La esperanza no defrauda (Rom 5,5), recuerda el papa Francisco con la bula del mismo nombre Spes non confundit, con la que convocó al Jubileo del año 2025. En un tiempo marcado por la desconfianza y el desencanto, esa frase no suena a consuelo, sino a compromiso: confiar en que lo humano, lo compartido; aún tiene lugar.
En un escenario de creciente polarización, el conocimiento también puede ser un vehículo de diplomacia. No la de las banderas o los acuerdos formales, sino otra más silenciosa, que se gesta en el día a día: en los pasillos, las salas de clases, y en el intercambio entre personas de trayectorias distintas que se reconocen en lo que comparten. Como señalan Jane Knight y Hans de Wit, la internacionalización de la educación superior puede —más allá de la competencia— fomentar comprensión intercultural, solidaridad y construcción de paz1.

La universidad, desde esta mirada, no solo forma profesionales: forma convivencias. Es un espacio donde la diversidad no se estudia, sino que se vive; donde las preguntas importan tanto como las respuestas, y donde el saber cobra sentido cuando se pone en diálogo. Allí, la esperanza no se impone, pero aparece: en el trabajo grupal entre acentos distintos, en una conversación inesperada, en la generosidad de quien enseña para que otro también avance.
En el trabajo cotidiano con universidades y redes internacionales, he visto cómo pequeños gestos pueden abrir espacios de comprensión mutua. A veces ocurre en una reunión virtual, cuando un socio académico comparte cómo enfrenta desafíos similares desde otro continente. Otras veces, en los proyectos conjuntos donde el idioma, las diferencias de horario o las culturas institucionales se vuelven oportunidades para practicar la paciencia, la empatía y la colaboración real.
También en los encuentros presenciales: cuando un estudiante internacional participa en una actividad local y comenta cómo algo tan simple como una conversación en el patio lo hizo sentirse parte de una comunidad. O cuando un académico visitante se conmueve al descubrir coincidencias profundas en valores y en propósito, más allá de los sistemas universitarios o los idiomas.
Son momentos discretos, pero significativos. En ellos se va tejiendo una diplomacia de lo cotidiano: una que no busca imponerse, sino conectar; que no parte del poder, sino del encuentro. Allí se revela el potencial transformador de la educación como espacio de diálogo global, donde la cooperación se mide en vínculos humanos que perduran.

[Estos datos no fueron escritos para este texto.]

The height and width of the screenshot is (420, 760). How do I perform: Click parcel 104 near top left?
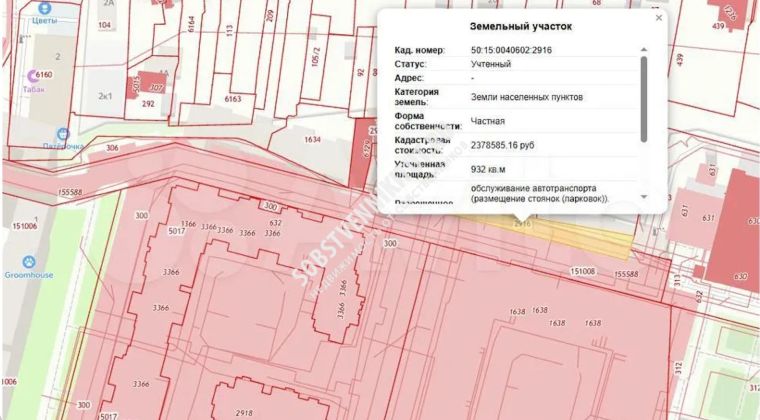[x=105, y=23]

Como reforzó el papa Francisco, el Jubileo es un tiempo “para reavivar el deseo de un mundo nuevo y abrirnos a la esperanza de construirlo juntos”2. Quizás esa esperanza comience, simplemente, por volver a convivir: con respeto, con alegría, con propósito. Porque construir en común —desde lo pequeño— sigue siendo una de las formas más valientes de creer en el futuro.